When my best friend and I drink, we're happy drunks. We're loud drunks. We laugh and grin and tell stories. This time was no exception. We were laughing about something and listening to really loud music. We even sang for a while, probably not very well. Eventually, she told me she needed to rest so I told her bye and left.
I staggered out of her apartment (because I was really drunk by this point), and hundreds of people were standing outside. Possibly even thousands. Each of them wore an expression of shock, that kind of devastated shock that only happens when something completely horrible has occurred. They stood in small groups, whispering, murmuring. Some of them were even crying.
So here I am in the middle of this crowd, completely confused about what is going on. I'd gone from total joy inside the apartment to this place of fear and dread. It quickly sobered me up. I searched the crowd for people I knew and located some. I made my way to them and asked what had happened.
It turns out that some high level scam artist (like Madoff level) was very close to everything blowing up in his face. Instead of facing the fallout for his crimes, he somehow convinced everyone he'd taken money from to kill themselves. While I was laughing with my best friend, all of these people took a poison and died.
Even in small numbers, this would have been tragic, but a lot of people were connected to this man. Hundreds of thousands of people were dead. All within the last couple of hours. Some left notes. Some called loved ones as they were dying. Many didn't though.
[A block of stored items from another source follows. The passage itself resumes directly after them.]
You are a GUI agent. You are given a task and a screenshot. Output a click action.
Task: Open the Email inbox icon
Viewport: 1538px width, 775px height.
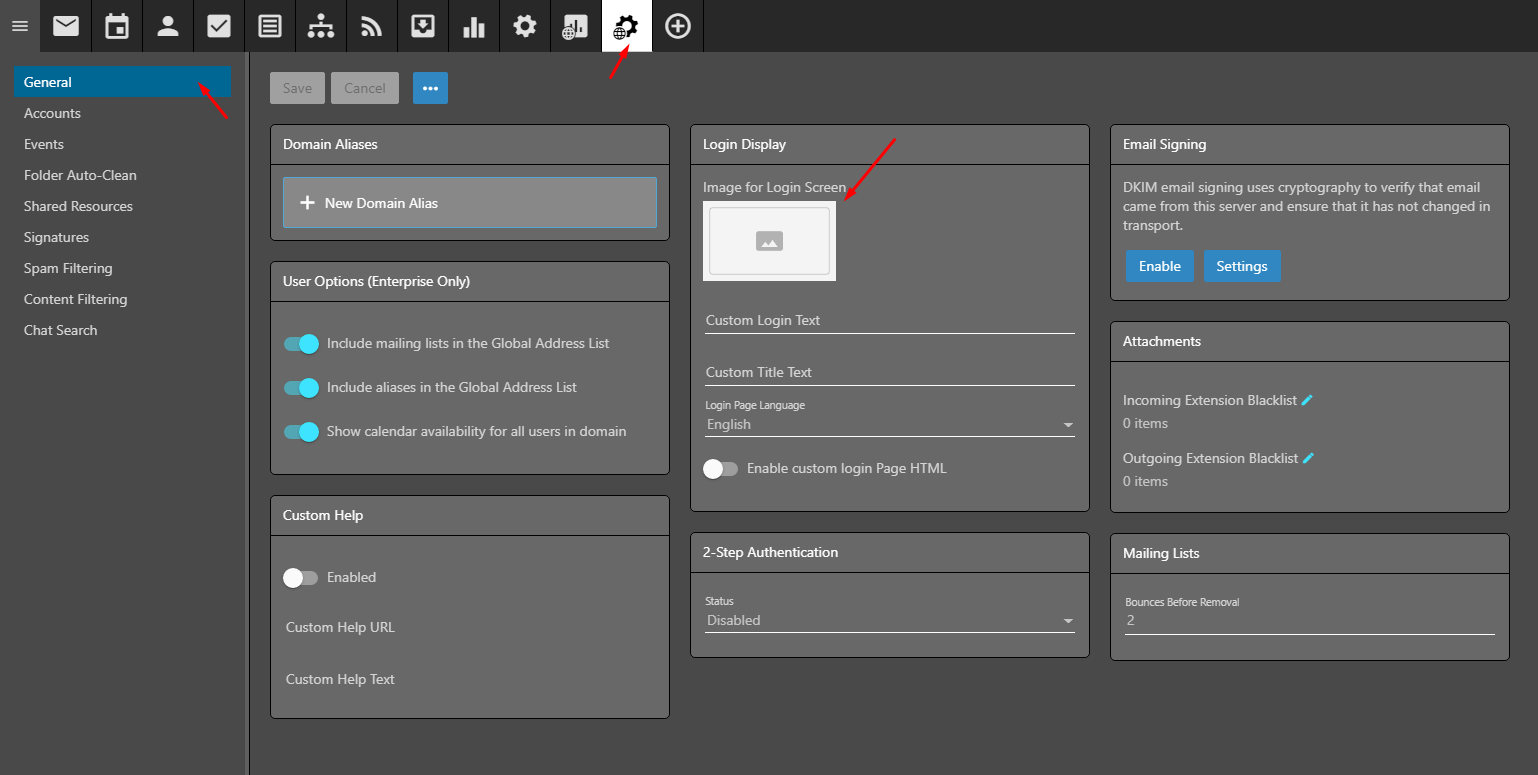(66, 26)
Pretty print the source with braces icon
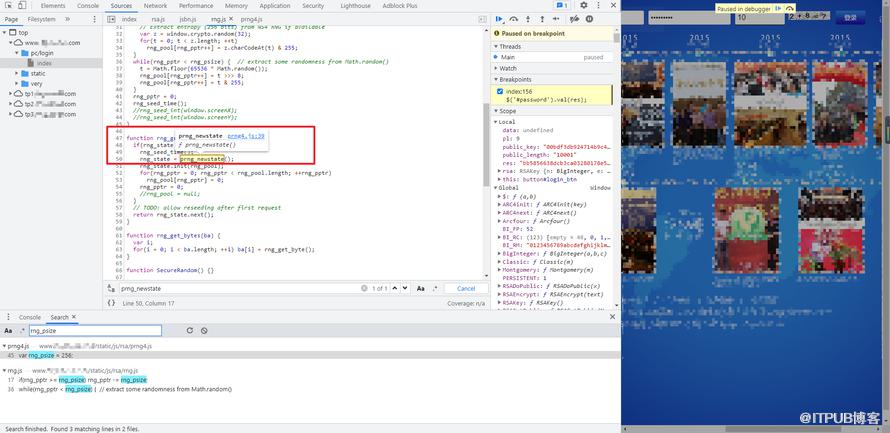 point(111,303)
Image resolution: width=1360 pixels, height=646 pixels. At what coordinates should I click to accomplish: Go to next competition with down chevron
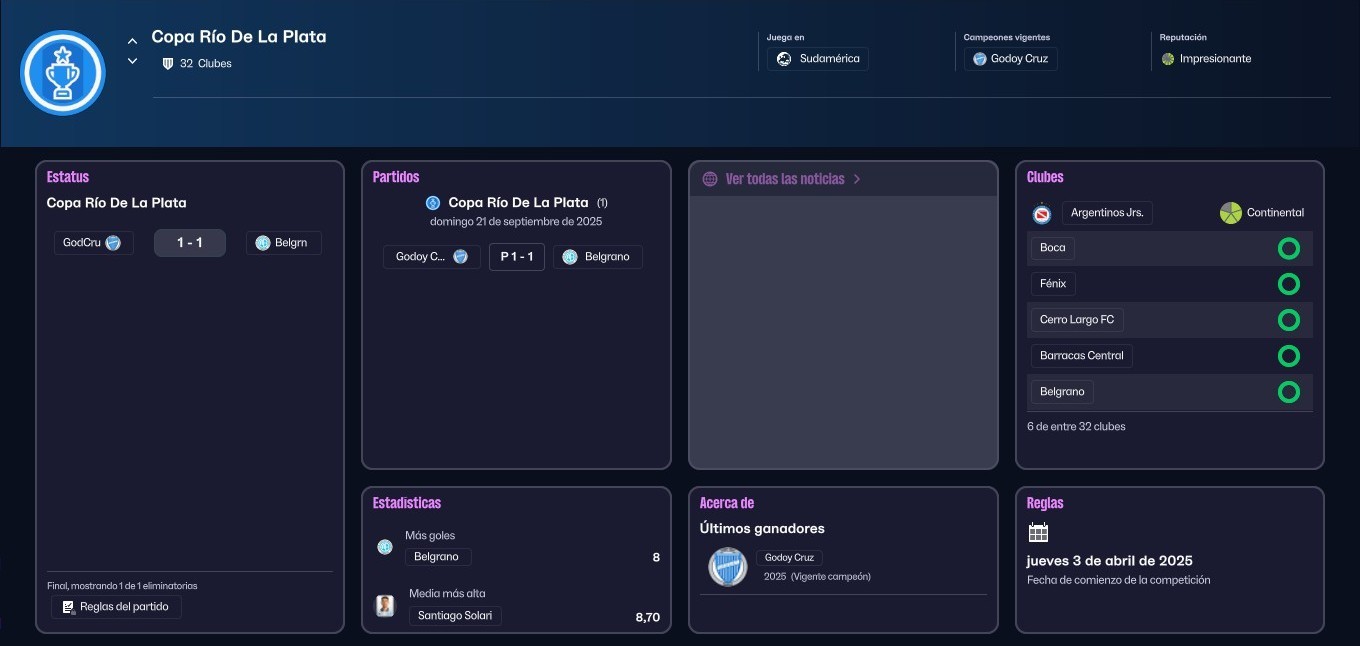(x=132, y=61)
This man had convinced them that losing all of this money was something they should be so ashamed of that they should just end everything. They listened to him.
As people were telling me this, a panic rose in the crowd. People started frantically calling everyone they knew. They were trying to confirm who was still living and then trying to see if they'd heard from others. What made it more confusing was that everyone who was trying to call kept getting incoming calls as well.
In the dream, I talked to several people to make sure they were okay. I knew they probably would be as almost everyone I know is too suspicious, paranoid, or poor to be a part of that kind of scam. Still, it was a relief to know they were okay.
It was also a relief to know they'd call to find out if I was alright as well.
Like I said, I usually don't use the blog to talk about my dreams. This one was so vivid though, and so sinister. It also had that strange vertigo of being in one emotional state to suddenly finding yourself in the exact opposite place. I wanted to write it down so I would have a record of it. I think it's going to stick with me anyway though. It makes me uncomfortable even now.